“Da un anno e mezzo nessun cenno, nessun segnale né tanto meno una risposta positiva dalla Regione Puglia, che continua a manifestare l’intenzione di non ottemperare agli obblighi previsti dalla legge, finanziando alle province pugliesi i costi del trasporto pubblico locale.”

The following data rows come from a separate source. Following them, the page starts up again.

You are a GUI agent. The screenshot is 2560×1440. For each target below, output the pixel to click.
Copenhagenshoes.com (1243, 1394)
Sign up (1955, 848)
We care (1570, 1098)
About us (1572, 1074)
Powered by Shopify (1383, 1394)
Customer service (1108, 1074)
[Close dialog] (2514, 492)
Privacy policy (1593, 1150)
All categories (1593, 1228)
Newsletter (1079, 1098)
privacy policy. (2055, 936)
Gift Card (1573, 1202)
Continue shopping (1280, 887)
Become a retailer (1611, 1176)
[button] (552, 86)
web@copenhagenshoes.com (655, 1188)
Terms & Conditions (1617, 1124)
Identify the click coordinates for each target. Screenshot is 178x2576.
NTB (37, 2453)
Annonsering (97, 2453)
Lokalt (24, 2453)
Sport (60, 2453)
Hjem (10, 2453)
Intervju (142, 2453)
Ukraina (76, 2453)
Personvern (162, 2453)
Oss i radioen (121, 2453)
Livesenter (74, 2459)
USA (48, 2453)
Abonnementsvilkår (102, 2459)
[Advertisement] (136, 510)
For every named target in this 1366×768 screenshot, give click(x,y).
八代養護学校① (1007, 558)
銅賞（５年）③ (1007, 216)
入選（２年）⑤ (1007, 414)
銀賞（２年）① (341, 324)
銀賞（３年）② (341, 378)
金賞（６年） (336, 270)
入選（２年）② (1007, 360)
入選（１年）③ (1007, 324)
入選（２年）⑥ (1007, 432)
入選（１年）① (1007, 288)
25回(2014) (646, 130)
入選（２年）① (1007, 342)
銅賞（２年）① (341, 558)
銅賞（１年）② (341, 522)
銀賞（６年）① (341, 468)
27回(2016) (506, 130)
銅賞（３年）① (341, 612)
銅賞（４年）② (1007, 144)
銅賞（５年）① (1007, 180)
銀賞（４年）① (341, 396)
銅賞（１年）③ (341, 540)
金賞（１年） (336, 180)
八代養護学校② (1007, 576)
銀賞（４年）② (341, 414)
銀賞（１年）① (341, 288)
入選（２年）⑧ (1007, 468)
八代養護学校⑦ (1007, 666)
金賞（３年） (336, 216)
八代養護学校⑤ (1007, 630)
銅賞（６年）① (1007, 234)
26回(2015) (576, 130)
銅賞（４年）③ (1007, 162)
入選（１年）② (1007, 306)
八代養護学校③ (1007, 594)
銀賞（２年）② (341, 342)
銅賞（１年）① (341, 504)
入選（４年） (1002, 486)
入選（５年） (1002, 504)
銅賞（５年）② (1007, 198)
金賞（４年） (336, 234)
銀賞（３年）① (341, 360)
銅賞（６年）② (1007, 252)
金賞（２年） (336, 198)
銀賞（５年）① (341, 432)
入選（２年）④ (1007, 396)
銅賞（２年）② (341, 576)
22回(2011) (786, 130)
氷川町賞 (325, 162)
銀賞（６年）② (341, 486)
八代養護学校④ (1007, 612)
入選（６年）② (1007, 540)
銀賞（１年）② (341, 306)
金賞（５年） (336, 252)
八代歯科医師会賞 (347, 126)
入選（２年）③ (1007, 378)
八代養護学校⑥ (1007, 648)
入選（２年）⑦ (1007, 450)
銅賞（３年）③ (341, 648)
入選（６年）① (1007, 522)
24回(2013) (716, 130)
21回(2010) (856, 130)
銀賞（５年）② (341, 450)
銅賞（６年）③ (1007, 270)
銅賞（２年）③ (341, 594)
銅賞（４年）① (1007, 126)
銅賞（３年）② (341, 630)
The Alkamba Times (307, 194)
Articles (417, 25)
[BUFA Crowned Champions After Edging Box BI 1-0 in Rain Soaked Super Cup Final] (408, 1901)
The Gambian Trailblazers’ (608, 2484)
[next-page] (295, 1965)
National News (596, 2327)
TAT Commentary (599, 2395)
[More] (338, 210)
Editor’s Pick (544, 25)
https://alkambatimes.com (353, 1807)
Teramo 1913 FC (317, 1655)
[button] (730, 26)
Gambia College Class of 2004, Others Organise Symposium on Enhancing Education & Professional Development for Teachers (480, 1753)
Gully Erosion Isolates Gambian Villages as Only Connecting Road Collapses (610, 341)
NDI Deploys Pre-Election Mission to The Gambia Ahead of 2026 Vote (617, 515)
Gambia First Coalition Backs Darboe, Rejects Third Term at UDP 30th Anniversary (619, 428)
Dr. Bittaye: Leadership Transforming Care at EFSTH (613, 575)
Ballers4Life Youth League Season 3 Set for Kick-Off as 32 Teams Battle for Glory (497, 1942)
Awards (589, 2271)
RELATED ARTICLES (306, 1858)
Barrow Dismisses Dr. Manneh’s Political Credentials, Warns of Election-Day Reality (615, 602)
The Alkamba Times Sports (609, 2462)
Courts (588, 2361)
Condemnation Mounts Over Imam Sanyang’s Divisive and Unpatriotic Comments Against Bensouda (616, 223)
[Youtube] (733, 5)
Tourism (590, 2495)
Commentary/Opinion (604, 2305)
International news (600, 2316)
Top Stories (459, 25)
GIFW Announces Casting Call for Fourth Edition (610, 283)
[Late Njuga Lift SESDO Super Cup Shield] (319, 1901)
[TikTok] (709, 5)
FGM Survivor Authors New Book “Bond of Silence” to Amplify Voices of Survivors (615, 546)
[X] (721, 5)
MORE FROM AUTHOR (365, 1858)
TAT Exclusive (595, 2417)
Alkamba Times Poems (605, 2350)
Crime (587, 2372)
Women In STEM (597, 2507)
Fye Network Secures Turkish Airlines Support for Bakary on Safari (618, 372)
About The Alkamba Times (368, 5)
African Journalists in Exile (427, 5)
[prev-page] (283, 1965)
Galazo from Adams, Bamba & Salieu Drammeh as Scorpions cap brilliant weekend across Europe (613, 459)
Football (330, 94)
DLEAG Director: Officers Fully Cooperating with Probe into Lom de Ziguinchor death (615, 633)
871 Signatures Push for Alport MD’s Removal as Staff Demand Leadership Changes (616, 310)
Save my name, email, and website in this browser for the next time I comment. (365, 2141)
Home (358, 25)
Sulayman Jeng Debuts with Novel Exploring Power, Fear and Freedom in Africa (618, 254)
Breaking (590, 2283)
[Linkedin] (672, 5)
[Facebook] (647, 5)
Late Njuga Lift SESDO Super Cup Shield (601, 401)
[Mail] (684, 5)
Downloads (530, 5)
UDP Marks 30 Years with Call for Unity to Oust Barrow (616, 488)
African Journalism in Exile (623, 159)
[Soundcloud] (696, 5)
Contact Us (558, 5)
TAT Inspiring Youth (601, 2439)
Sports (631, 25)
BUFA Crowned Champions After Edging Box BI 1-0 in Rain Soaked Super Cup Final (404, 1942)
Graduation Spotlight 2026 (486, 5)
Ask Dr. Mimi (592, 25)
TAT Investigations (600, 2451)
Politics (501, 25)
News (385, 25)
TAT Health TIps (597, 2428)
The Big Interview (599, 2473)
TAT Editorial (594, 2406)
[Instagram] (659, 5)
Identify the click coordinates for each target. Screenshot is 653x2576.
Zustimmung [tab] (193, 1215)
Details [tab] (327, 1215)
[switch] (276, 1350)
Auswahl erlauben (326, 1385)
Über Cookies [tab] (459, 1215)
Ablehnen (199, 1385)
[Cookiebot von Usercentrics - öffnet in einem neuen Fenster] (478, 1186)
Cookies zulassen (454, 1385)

Lo dichiara il Presidente della provincia, Antonio Gabellone. “La battaglia del Presidente della Provincia di Lecce Antonio Gabellone per questo continua, contro le innumerevoli inerzie della Giunta Vendola: la Provincia di Lecce e come lei tutte le altre province pugliesi faranno ricorso alla magistratura ordinaria, per ottenere le dovute spettanze, determinate dalla legge, in materia di trasferimento delle risorse per il servizio di trasporto pubblico locale.
La Giunta Vendola, tra risposte mancate, domande cadute nel vuoto, inerzie e lassismi, continua, con pervicacia, a penalizzare i suoi stessi territori e il Salento in particolare; un comportamento inaccettabile e non più tollerabile, che la Provincia contrasterà in tutte le sedi.
Così come stabilito dalla legge, gli oneri annualmente derivanti dalla rivalutazione dei servizi minimi non possono essere posti in carico dei bilanci delle province; anche nell’ultimo incontro tenuto all’UPI l’Assessore Regionale Guglielmo Minervini ha invece rappresentato l’impossibilità di destinare – come previsto – le somme concernenti queste rivalutazioni dei servizi minimi, assegnate alle province in base agli indici ISTAT, la quota parte spettante alle province dei rimborsi IVA che la Regione percepisce dallo Stato e parte dei crediti maturati dalle province nel tempo.
Dinanzi a questa presa di posizione irricevibile, la Provincia di Lecce e le altre province pugliesi garantiranno ai rispettivi cittadini solo i servizi minimi, provvedendo a tutelarsi per il mancato rientro delle somme già spettanti, con il ricorso alla magistratura ordinaria.”